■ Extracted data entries
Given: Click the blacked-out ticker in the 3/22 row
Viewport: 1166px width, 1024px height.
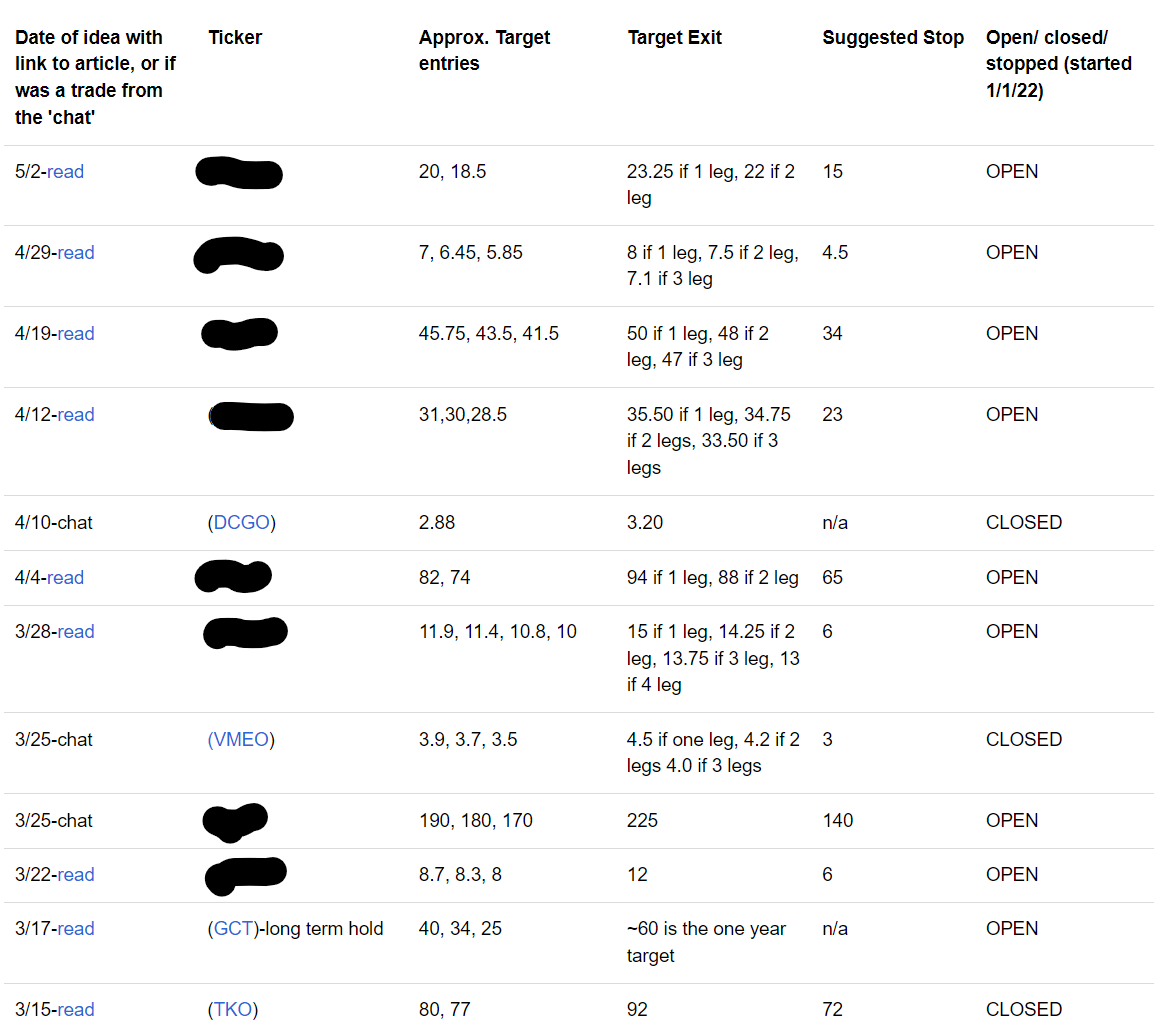Looking at the screenshot, I should pos(246,875).
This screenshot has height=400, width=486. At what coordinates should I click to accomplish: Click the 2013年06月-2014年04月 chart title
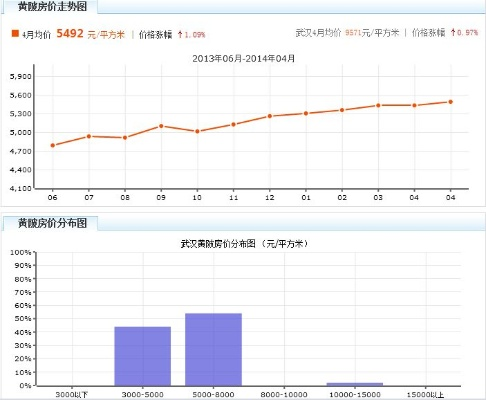[244, 59]
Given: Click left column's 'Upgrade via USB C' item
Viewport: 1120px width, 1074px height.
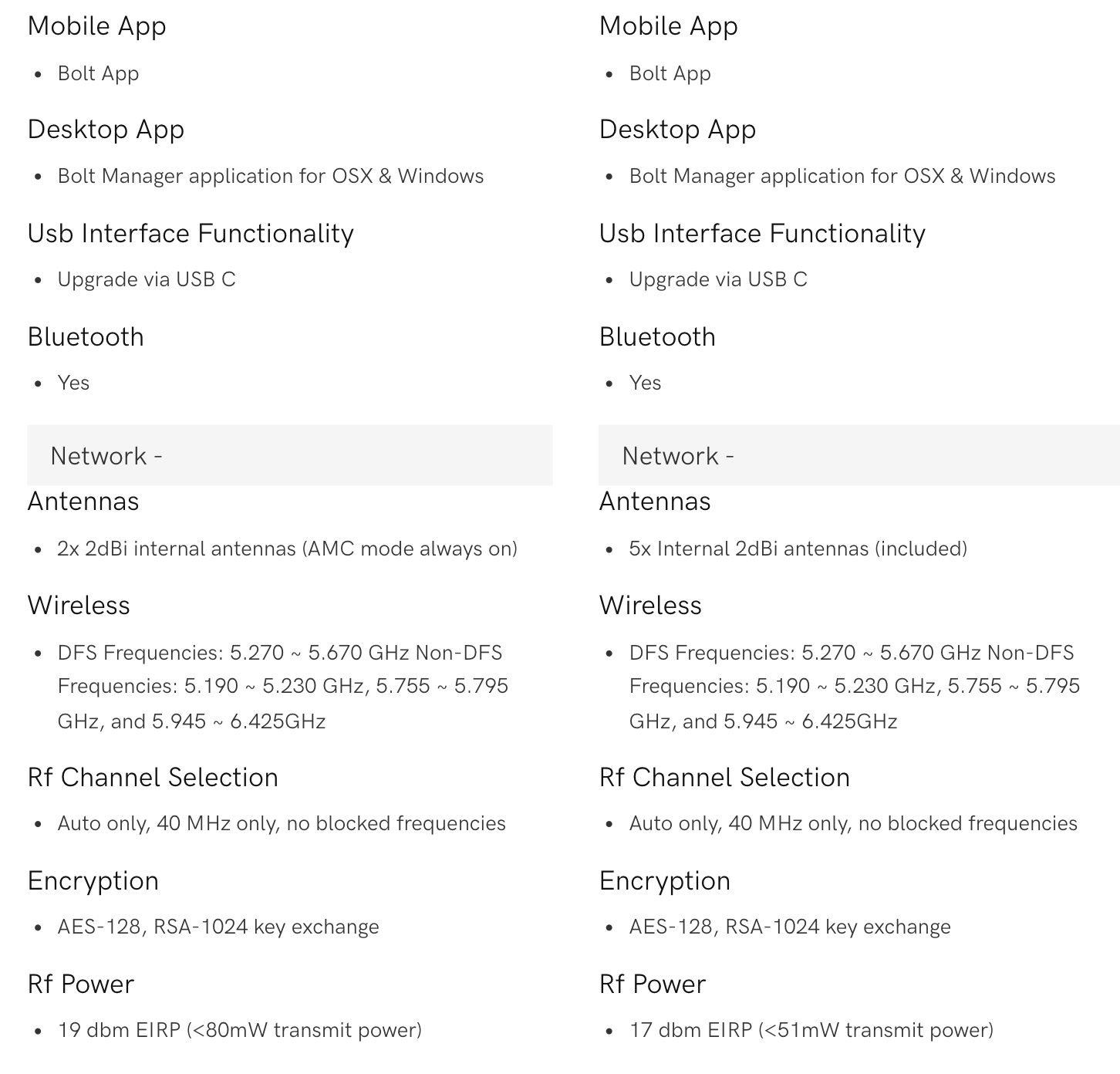Looking at the screenshot, I should [147, 279].
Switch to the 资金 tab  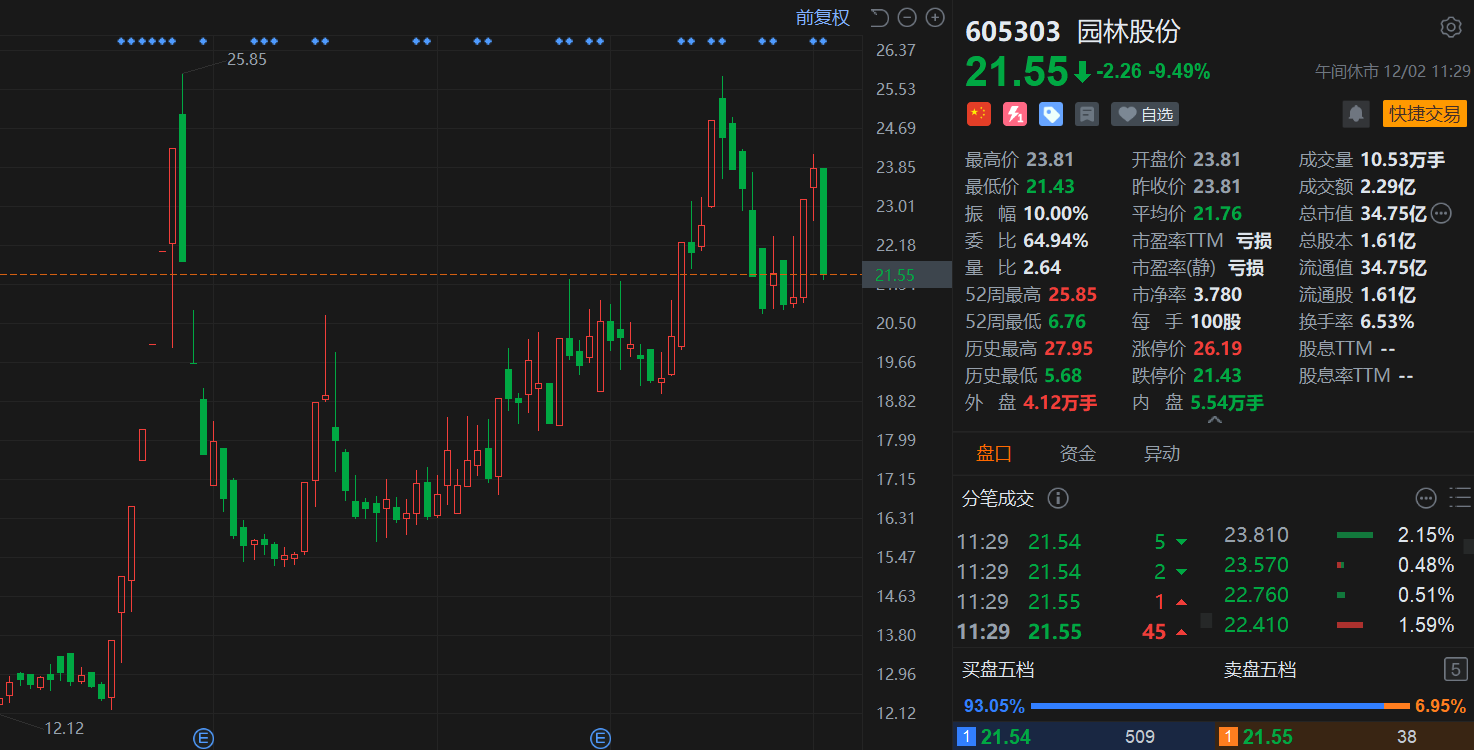(1077, 454)
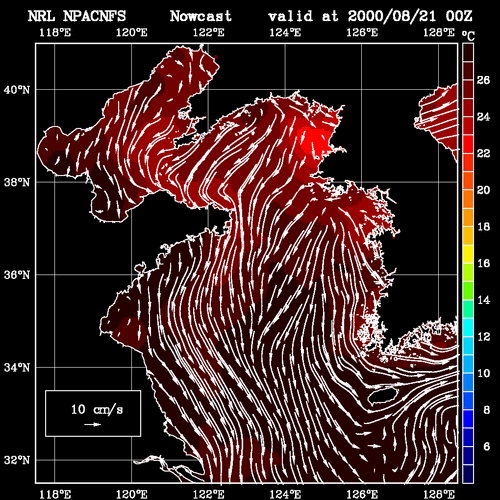Click the 10 cm/s scale arrow
This screenshot has height=500, width=500.
(93, 424)
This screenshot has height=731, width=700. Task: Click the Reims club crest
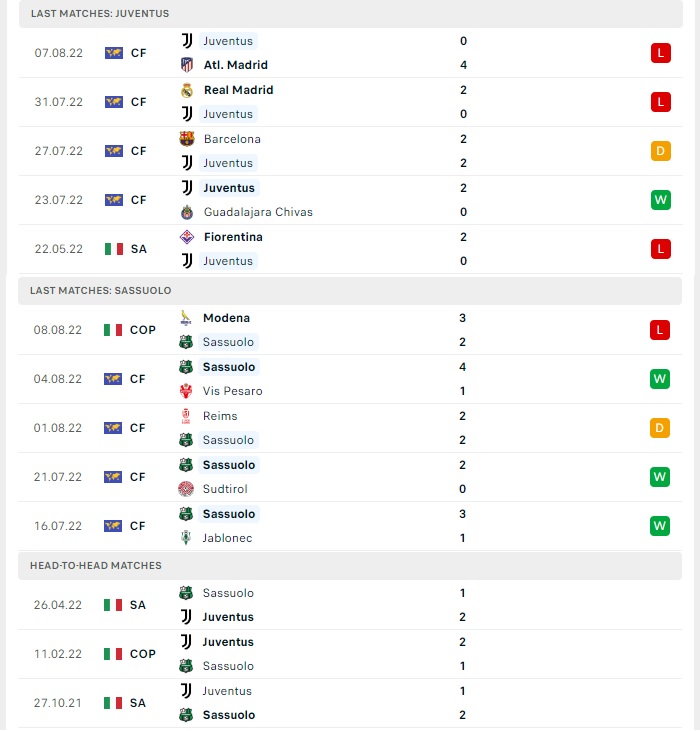coord(186,416)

■ WHAT NEEDS TO BE DONE
Above are the records. Copy exactly, and only, the lines from the line containing "This screenshot has height=731, width=700." through the last one, omitting any pictures.

■ RESPONSE AREA
This screenshot has height=731, width=700. Task: Click the Reims club crest
coord(186,416)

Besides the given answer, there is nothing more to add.